# Daisy kisses!



## zorropirate (Aug 13, 2010)

Sigh,

Daisy and I spent a lazy day yesterday on the couch watching dvd's.... after 6 months, Daisy gave me kisses with her nose and let me kiss her ears, not once, twice, but four times!! I got to finally get my nose and face into hers without a facefull of quills in return!!!
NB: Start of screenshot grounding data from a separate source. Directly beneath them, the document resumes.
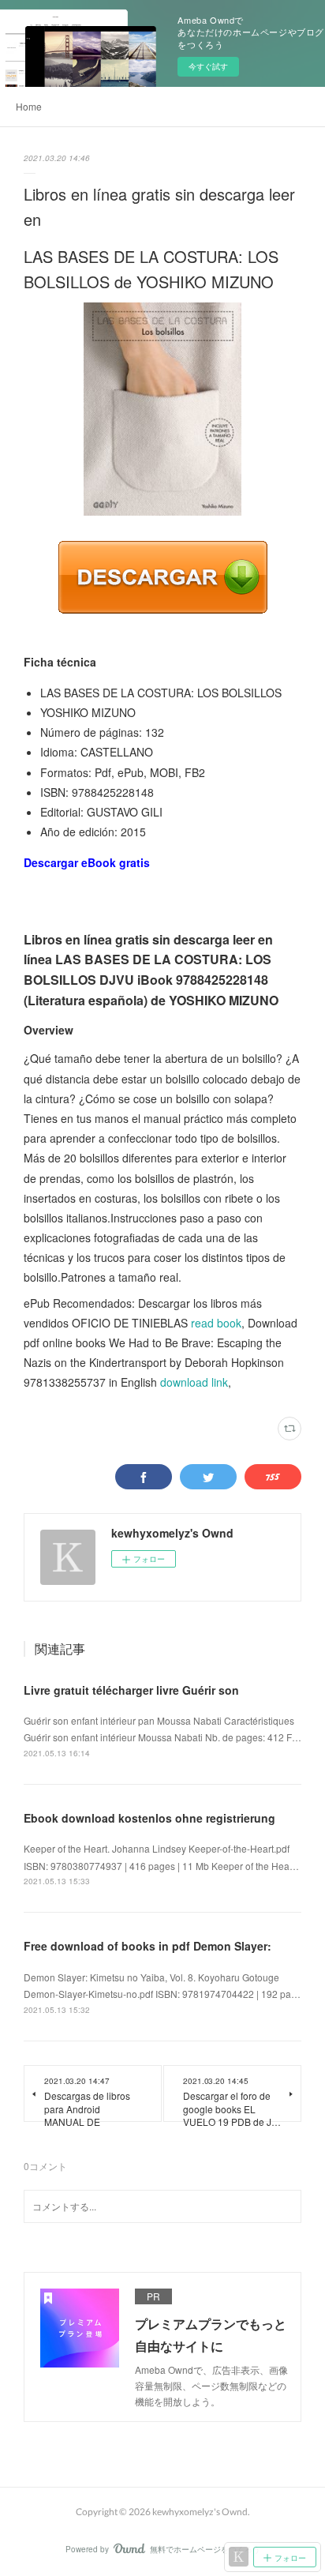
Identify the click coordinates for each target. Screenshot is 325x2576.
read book (216, 1323)
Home (29, 106)
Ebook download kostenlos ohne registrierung (149, 1818)
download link (194, 1382)
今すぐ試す (208, 66)
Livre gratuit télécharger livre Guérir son (131, 1690)
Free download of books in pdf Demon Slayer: (147, 1946)
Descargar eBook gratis (87, 862)
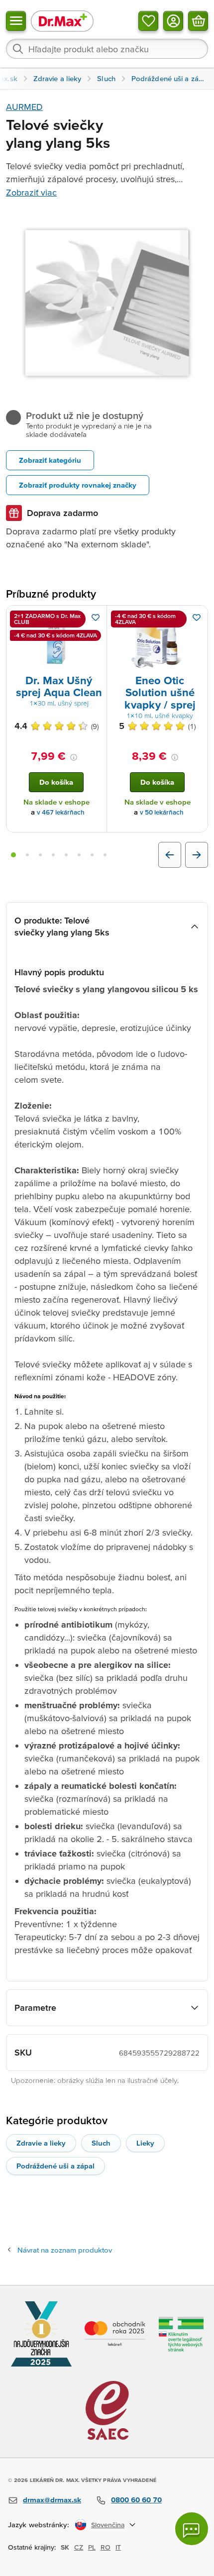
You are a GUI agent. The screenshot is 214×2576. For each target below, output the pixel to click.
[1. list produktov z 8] (13, 854)
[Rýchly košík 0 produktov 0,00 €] (198, 21)
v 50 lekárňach (162, 812)
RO (105, 2547)
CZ (78, 2547)
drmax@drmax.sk (52, 2499)
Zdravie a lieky (41, 2143)
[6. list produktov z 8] (79, 854)
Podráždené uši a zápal (55, 2166)
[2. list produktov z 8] (27, 854)
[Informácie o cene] (74, 757)
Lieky (145, 2143)
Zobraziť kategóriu (50, 460)
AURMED (24, 107)
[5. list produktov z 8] (66, 854)
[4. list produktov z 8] (53, 854)
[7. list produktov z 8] (92, 854)
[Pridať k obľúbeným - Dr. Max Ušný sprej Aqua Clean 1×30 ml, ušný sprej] (96, 617)
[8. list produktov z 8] (105, 854)
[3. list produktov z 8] (40, 854)
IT (118, 2547)
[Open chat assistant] (191, 2528)
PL (92, 2547)
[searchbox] (107, 49)
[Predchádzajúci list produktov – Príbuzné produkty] (169, 855)
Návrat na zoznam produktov (64, 2250)
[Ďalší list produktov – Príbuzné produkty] (196, 855)
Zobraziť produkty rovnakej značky (77, 485)
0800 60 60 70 (136, 2499)
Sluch (101, 2143)
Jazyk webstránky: (38, 2524)
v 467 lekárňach (61, 812)
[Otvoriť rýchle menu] (16, 21)
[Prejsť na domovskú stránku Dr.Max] (62, 20)
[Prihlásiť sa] (173, 21)
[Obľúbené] (148, 21)
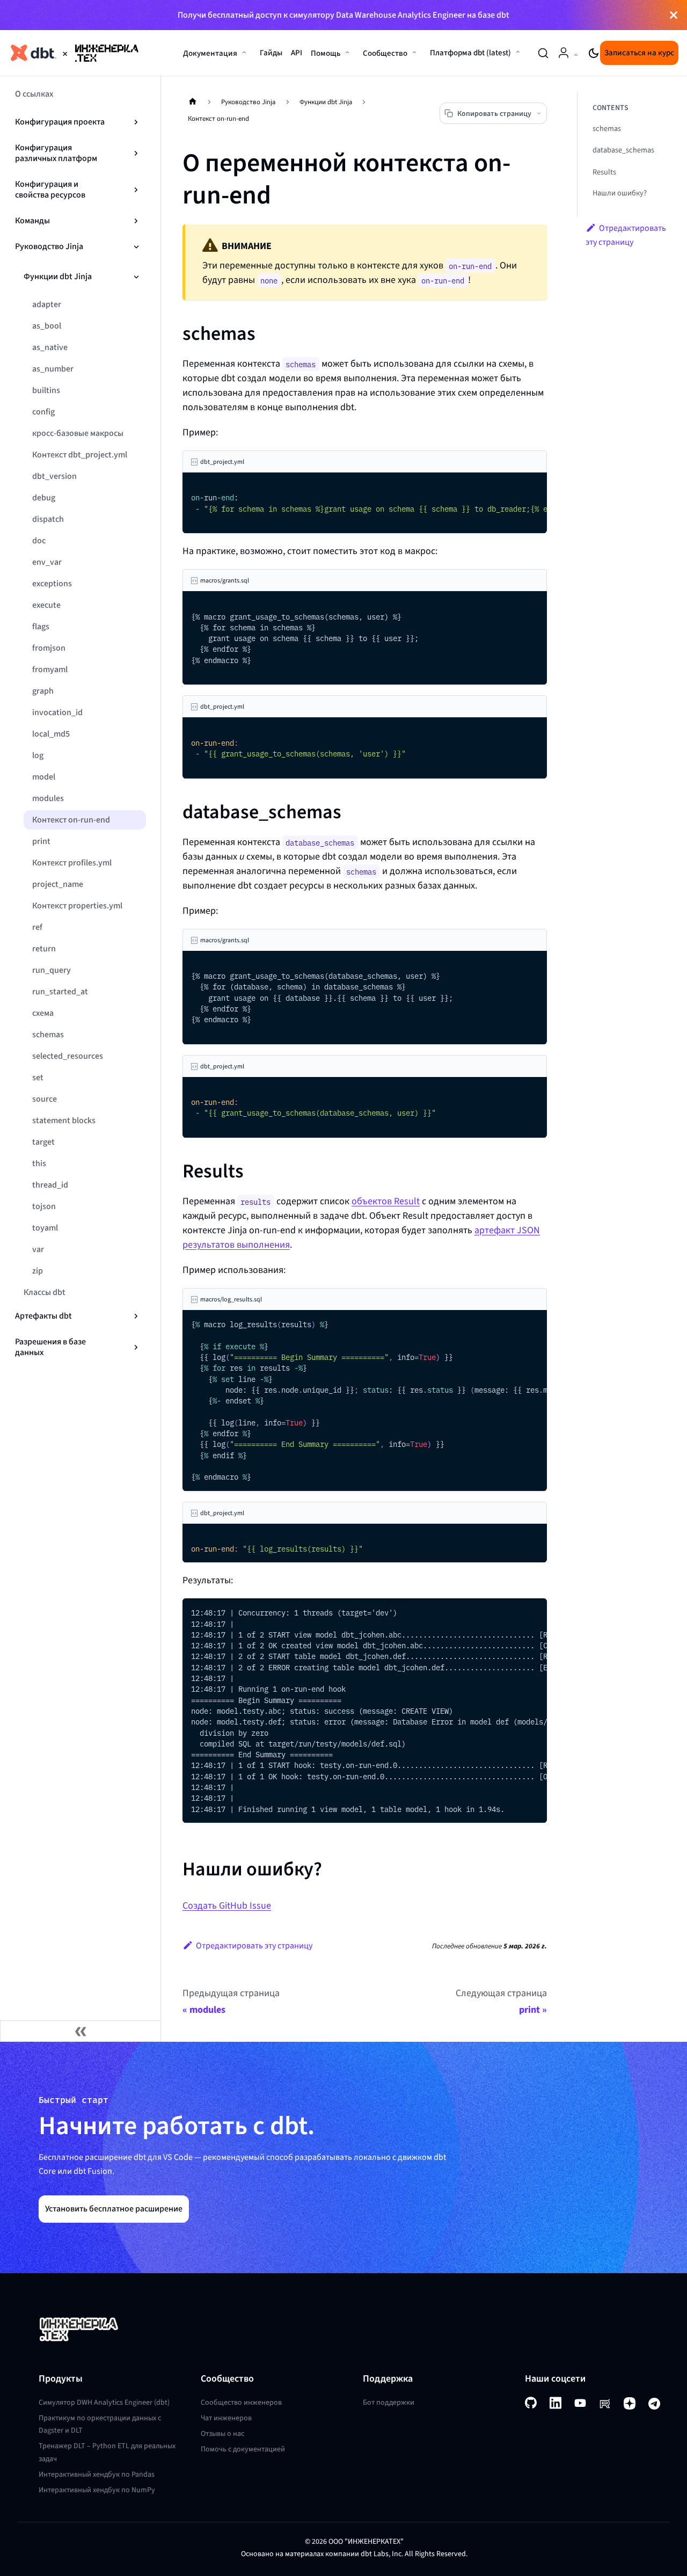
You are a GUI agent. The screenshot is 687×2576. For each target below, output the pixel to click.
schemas (48, 1034)
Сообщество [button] (385, 53)
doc (39, 540)
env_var (47, 561)
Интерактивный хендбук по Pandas (97, 2474)
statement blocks (64, 1120)
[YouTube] (580, 2403)
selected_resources (67, 1055)
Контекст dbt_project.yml (79, 454)
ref (37, 927)
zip (37, 1270)
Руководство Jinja (49, 246)
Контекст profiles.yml (72, 862)
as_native (50, 347)
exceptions (52, 583)
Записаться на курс (639, 53)
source (44, 1098)
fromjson (48, 647)
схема (43, 1012)
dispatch (48, 519)
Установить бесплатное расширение (113, 2208)
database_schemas (623, 150)
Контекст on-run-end (71, 819)
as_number (53, 368)
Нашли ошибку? (620, 193)
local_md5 (51, 733)
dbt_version (54, 476)
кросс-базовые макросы (77, 433)
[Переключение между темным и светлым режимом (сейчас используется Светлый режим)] (593, 53)
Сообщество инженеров (241, 2402)
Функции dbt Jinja (58, 276)
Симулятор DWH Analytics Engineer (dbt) (104, 2402)
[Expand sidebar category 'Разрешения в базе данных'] (136, 1347)
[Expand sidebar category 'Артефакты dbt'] (136, 1316)
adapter (46, 304)
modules (48, 798)
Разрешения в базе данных (50, 1347)
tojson (44, 1206)
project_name (57, 884)
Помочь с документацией (243, 2449)
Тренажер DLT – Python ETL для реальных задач (107, 2452)
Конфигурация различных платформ (56, 153)
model (43, 776)
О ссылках (34, 93)
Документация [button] (210, 53)
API (296, 53)
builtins (46, 390)
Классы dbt (44, 1292)
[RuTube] (605, 2403)
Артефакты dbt (43, 1315)
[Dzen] (629, 2403)
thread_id (50, 1184)
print (41, 841)
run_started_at (60, 991)
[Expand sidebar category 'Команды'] (136, 220)
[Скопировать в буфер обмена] (534, 486)
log (37, 755)
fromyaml (50, 669)
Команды (32, 220)
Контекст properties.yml (77, 905)
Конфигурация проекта (60, 121)
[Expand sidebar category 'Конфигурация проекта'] (136, 122)
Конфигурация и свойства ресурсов (50, 189)
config (43, 411)
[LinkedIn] (555, 2403)
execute (46, 604)
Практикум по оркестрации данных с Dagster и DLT (100, 2424)
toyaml (45, 1227)
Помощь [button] (325, 53)
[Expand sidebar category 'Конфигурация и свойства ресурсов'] (136, 189)
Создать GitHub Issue (226, 1905)
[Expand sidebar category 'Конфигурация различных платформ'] (136, 153)
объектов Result (386, 1201)
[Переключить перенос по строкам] (514, 486)
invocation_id (57, 712)
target (43, 1141)
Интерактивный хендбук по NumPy (97, 2490)
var (38, 1249)
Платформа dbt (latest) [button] (470, 52)
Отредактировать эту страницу (254, 1945)
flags (40, 626)
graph (43, 690)
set (37, 1077)
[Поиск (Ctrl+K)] (543, 53)
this (39, 1163)
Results (604, 172)
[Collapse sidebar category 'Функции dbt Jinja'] (136, 276)
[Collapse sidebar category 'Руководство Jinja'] (136, 246)
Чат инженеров (226, 2418)
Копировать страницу (494, 113)
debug (43, 497)
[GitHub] (531, 2403)
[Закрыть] (673, 15)
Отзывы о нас (222, 2433)
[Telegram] (654, 2403)
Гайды (271, 53)
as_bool (46, 325)
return (44, 948)
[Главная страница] (192, 101)
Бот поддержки (388, 2402)
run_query (51, 970)
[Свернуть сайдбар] (80, 2031)
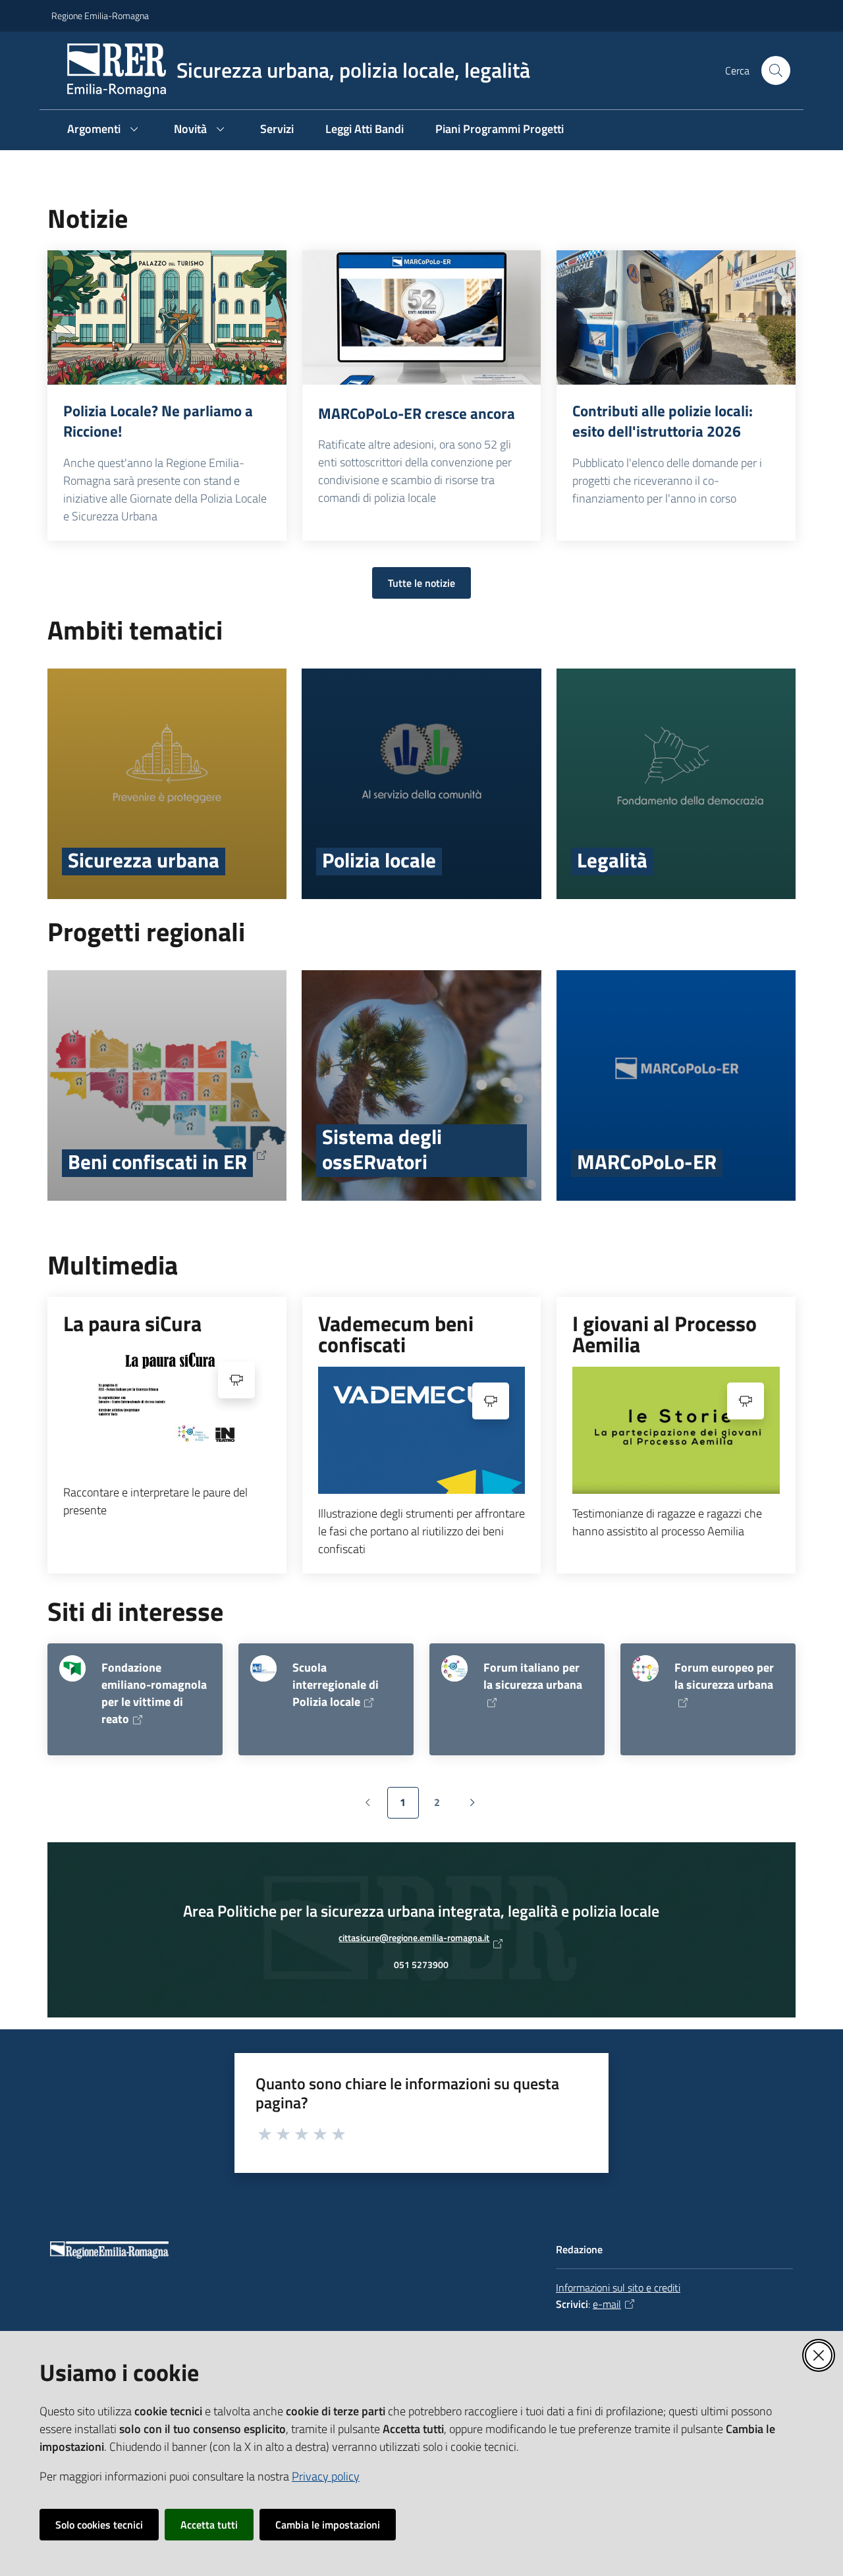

My I'm in such utter shock still!!


----------



## mcwojo (Dec 29, 2010)

I'm jealous but that means there's hope for Hazel and me. 
Now I have hope!!!!!! :lol:


----------



## LarryT (May 12, 2009)

There's always hope!  So cute,thanks for sharing!


----------



## PJM (May 7, 2010)

That picture is so adorable!! I love it!


----------



## Sunflowerseeds (Mar 3, 2011)

That's really great news! Kisses are awesome, you should try to get a picture of that!


----------



## Tarynsgate (Sep 25, 2010)

Congrats on Daisy  and yes you should try getting pics of that!


----------



## eshi (Mar 7, 2011)

oh.... i am green of jealousy now!!!!! heheheh is poking their nose on you means they're kissing you??? i think my suki did that to me once or twice... she's smelling me first then she's starting poking my neck with her nose.. awwww........ heheheh <3 <3 I love it.... ^^


----------